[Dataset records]
========
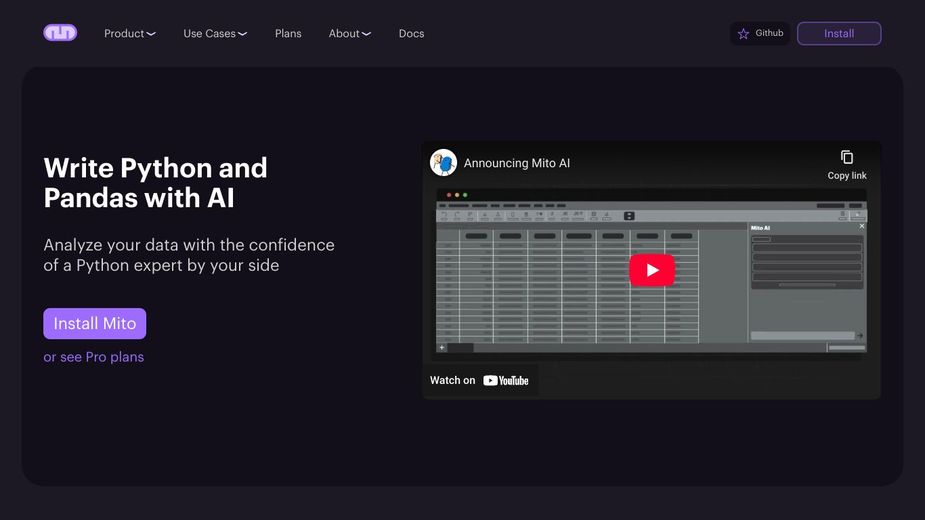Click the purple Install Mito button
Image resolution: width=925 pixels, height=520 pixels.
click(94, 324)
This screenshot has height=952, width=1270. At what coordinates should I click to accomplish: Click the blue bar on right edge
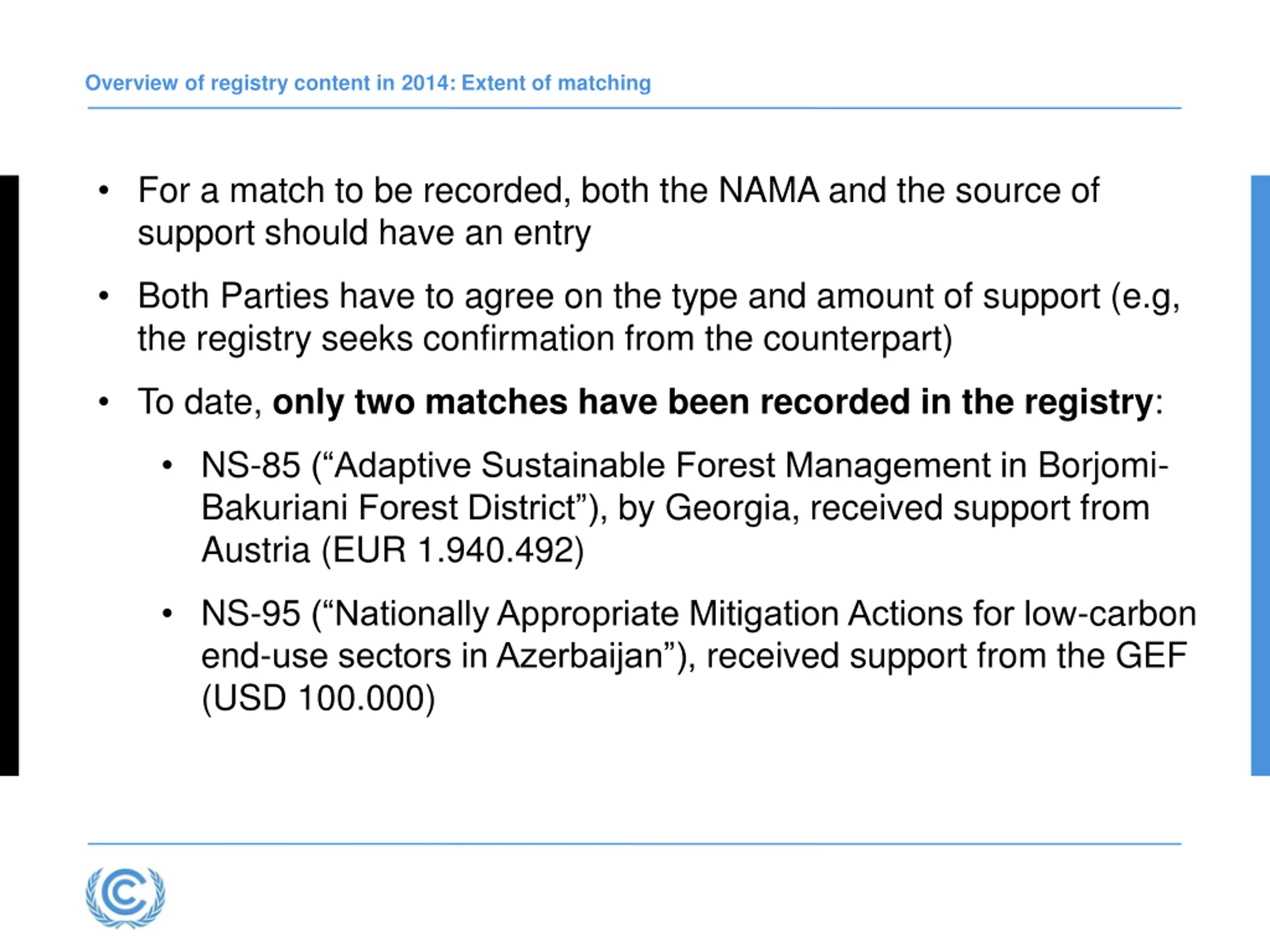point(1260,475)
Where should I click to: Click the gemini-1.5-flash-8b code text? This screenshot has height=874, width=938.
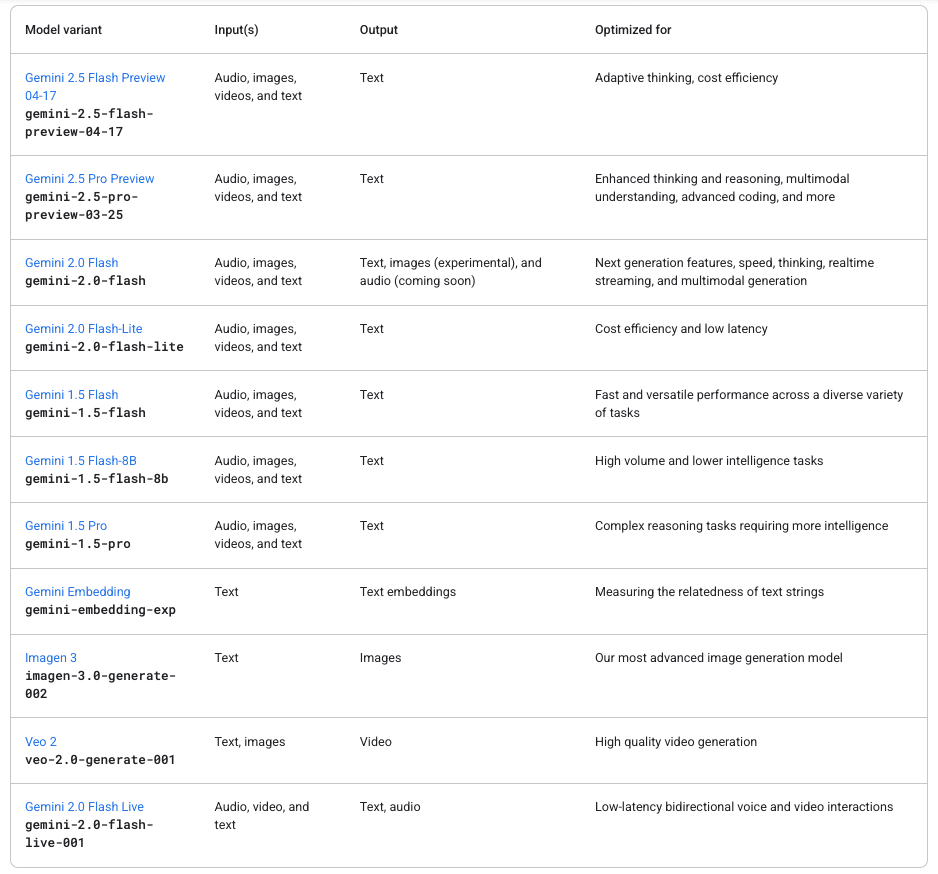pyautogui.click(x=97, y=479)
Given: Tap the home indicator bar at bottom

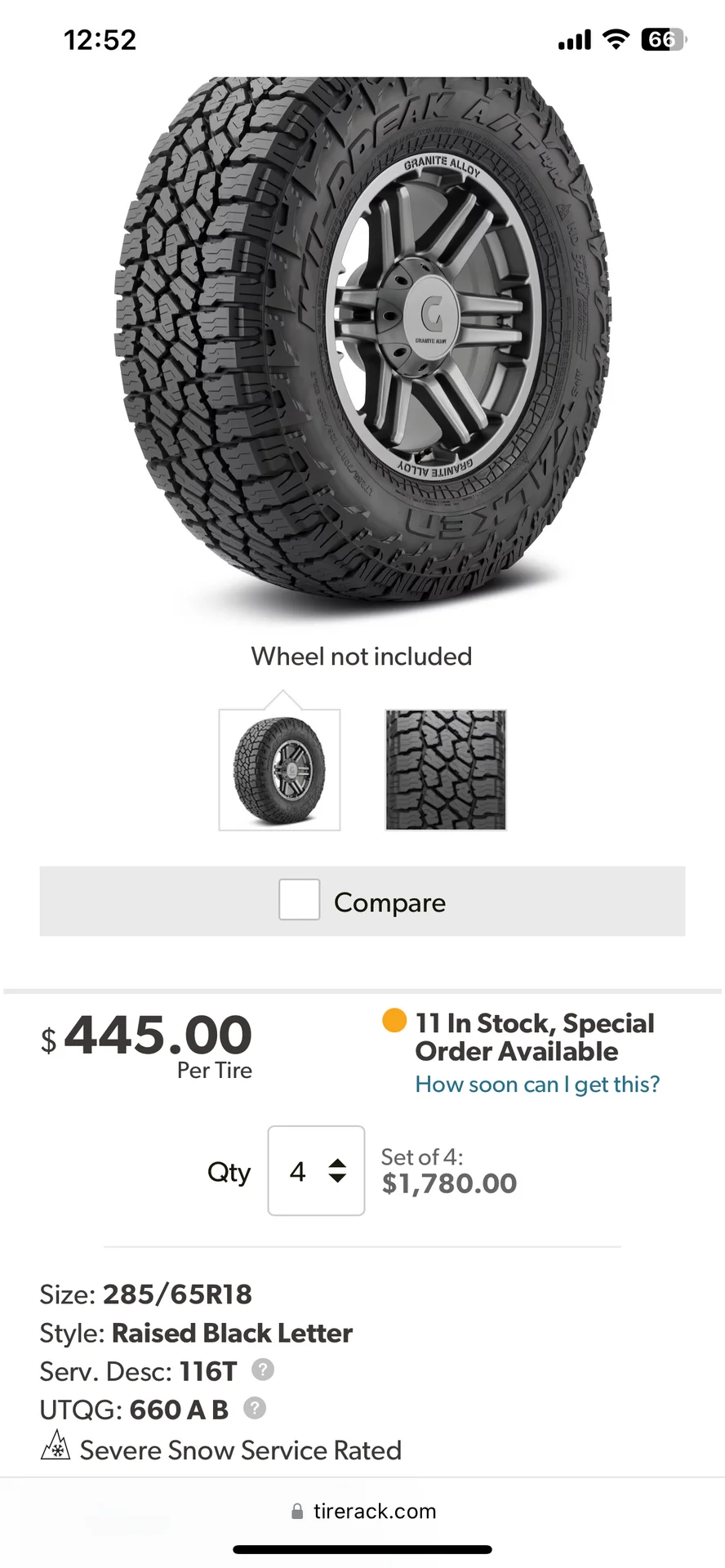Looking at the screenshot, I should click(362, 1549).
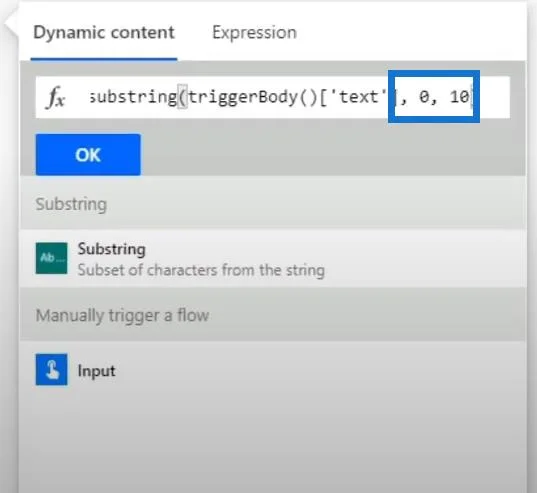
========
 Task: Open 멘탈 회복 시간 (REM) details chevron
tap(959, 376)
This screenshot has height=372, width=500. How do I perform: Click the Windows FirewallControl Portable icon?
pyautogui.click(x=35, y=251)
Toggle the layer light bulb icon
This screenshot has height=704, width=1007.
========
### Your objective
Rewrite the part that opens with the line containing "This screenshot has height=372, width=500." and closes with the line containing "This screenshot has height=704, width=1007.", keeping the requests as they are and increasing each answer coordinate by 13.

### Finished exercise
This screenshot has height=372, width=500. How do I perform: Click the Windows FirewallControl Portable icon?
pyautogui.click(x=48, y=264)
Toggle the layer light bulb icon
This screenshot has height=704, width=1007.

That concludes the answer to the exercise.